London S J, Daly A K, Leathart J B, Navidi W C, Idle J R
Department of Preventive Medicine, University of Southern California School of Medicine, Los Angeles 90033, USA.
Pharmacogenetics. 1996 Dec;6(6):527-33. doi: 10.1097/00008571-199612000-00006.

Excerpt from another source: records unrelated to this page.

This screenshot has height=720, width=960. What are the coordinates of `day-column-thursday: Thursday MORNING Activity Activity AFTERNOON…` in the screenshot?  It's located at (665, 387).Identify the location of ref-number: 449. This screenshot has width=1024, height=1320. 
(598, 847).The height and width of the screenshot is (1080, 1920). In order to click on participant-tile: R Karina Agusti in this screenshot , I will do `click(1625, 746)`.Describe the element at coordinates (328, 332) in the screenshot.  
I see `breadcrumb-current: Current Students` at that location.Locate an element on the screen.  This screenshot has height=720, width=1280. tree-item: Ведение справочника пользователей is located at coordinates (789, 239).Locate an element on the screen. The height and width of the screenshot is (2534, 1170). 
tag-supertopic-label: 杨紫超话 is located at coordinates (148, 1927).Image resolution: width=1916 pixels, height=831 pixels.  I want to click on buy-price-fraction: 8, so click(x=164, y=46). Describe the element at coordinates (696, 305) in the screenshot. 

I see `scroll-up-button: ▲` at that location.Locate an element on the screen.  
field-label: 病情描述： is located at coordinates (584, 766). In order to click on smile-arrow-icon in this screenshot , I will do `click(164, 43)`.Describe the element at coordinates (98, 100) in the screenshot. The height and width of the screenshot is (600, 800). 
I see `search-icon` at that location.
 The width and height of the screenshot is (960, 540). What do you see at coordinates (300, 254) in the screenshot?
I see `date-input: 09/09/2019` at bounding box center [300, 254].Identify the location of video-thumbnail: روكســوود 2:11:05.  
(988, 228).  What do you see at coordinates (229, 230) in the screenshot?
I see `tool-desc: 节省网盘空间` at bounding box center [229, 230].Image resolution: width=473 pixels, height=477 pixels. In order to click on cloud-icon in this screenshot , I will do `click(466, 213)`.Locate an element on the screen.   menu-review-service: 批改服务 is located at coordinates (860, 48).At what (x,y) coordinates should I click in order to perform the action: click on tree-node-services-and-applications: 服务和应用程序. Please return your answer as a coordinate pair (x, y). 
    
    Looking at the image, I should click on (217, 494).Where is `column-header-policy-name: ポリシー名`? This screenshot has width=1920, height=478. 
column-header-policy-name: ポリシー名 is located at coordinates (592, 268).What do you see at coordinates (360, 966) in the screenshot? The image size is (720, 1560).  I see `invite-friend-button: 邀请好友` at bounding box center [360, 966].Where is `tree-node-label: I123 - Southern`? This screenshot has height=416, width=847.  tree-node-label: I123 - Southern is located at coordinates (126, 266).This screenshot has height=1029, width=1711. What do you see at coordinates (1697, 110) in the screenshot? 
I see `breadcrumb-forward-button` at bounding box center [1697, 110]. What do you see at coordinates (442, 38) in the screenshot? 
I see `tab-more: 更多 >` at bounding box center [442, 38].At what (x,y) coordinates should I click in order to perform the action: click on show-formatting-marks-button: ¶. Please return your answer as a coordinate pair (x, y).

CYP2C9 is involved in the metabolism of warfarin and a wide array of other therapeutic agents. It also appears to play a role, along with other cytochrome P450 enzymes, in the metabolism of benzo[a]pyrene, a carcinogen in tobacco smoke. A relatively common allelic variant (termed R144C, Cys144 or more recently CYP2C92) has been described that results in the substitution of cysteine for arginine at residue 144 and appears to reduce enzyme activity. We therefore examined the possible association between the presence of the CYP2C92 variant allele and risk of lung cancer using peripheral blood DNA from 329 incident cases of lung cancer (152 African-American and 177 Caucasian) and 700 (239 African-American and 461 Caucasian) population controls in Los Angeles County, California. Among the population controls the frequency of the CYP2C92 variant allele was lower (p = 0.00002) among African-Americans (0.036) than among Caucasians (0.100). The presence of the CYP2C92 variant allele was not associated with a decreased risk of lung cancer; slight but nonstatistically significant elevations in risk were observed for both African-Americans [odds ratio (OR) 1.22, 95% confidence interval (CI) 0.48-3.11] and Caucasians (OR = 1.55, 95% CI 0.96-2.48). The ORs were slightly and nonsignificantly elevated for all histologic types without substantive variation. The association also did not vary materially according to smoking history or whether subjects had the homozygous deletion of the GSTM1 gene. We found no support for the hypothesis that the CYP2C92 variant allele decreases the risk of lung cancer. The role of P450s, including CYP2C9, in benzo[a]pyrene metabolism is not fully defined, and CYP2C9 catalyses detoxication as well as activation steps. Thus it is not inconceivable that diminished CYP2C9 activity could increase metabolic activation of benzo[a]pyrene to carcinogenic intermediates. Nonetheless, the small increased risk associated the CYP2C92 variant allele in our data is consistent with chance and should not be overinterpreted.
细胞色素P450 2C9(CYP2C9)参与华法林及众多其他治疗药物的代谢。它似乎还与其他细胞色素P450酶一起,参与烟草烟雾中的致癌物苯并[a]芘的代谢。已发现一种相对常见的等位基因变体(称为R144C、Cys144或最近的CYP2C92),该变体导致第144位残基上的精氨酸被半胱氨酸取代,似乎会降低酶活性。因此,我们使用来自加利福尼亚州洛杉矶县329例肺癌新发病例(152例非裔美国人、177例白种人)和700例(239例非裔美国人、461例白种人)人群对照的外周血DNA,研究了CYP2C92变体等位基因的存在与肺癌风险之间的可能关联。在人群对照中,非裔美国人(0.036)的CYP2C92变体等位基因频率低于白种人(0.100)(p = 0.00002)。CYP2C92变体等位基因的存在与肺癌风险降低无关;非裔美国人[比值比(OR)1.22,95%置信区间(CI)0.48 - 3.11]和白种人(OR = 1.55,95% CI 0.96 - 2.48)的风险均有轻微但无统计学意义的升高。所有组织学类型的OR值均有轻微且无统计学意义的升高,无实质性差异。该关联也未因吸烟史或受试者是否存在谷胱甘肽S-转移酶M1(GSTM1)基因的纯合缺失而有实质性变化。我们没有找到支持CYP2C92变体等位基因降低肺癌风险这一假设的证据。包括CYP2C9在内的细胞色素P450在苯并[a]芘代谢中的作用尚未完全明确,并且CYP2C9催化解毒以及活化步骤。因此,CYP2C9活性降低可能会增加苯并[a]芘向致癌中间体的代谢活化,这并非不可思议。尽管如此,我们数据中与CYP2C92变体等位基因相关的小幅风险增加可能是偶然的,不应过度解读。